── EXTRACTED DATA ──

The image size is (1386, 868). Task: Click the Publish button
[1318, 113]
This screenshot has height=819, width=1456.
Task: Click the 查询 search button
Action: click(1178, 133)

───

Output the records above exactly as written.

*EXERCISE SOLUTION:*
The image size is (1386, 868). Task: Click the Publish button
[1318, 113]
This screenshot has height=819, width=1456.
Task: Click the 查询 search button
Action: click(1178, 133)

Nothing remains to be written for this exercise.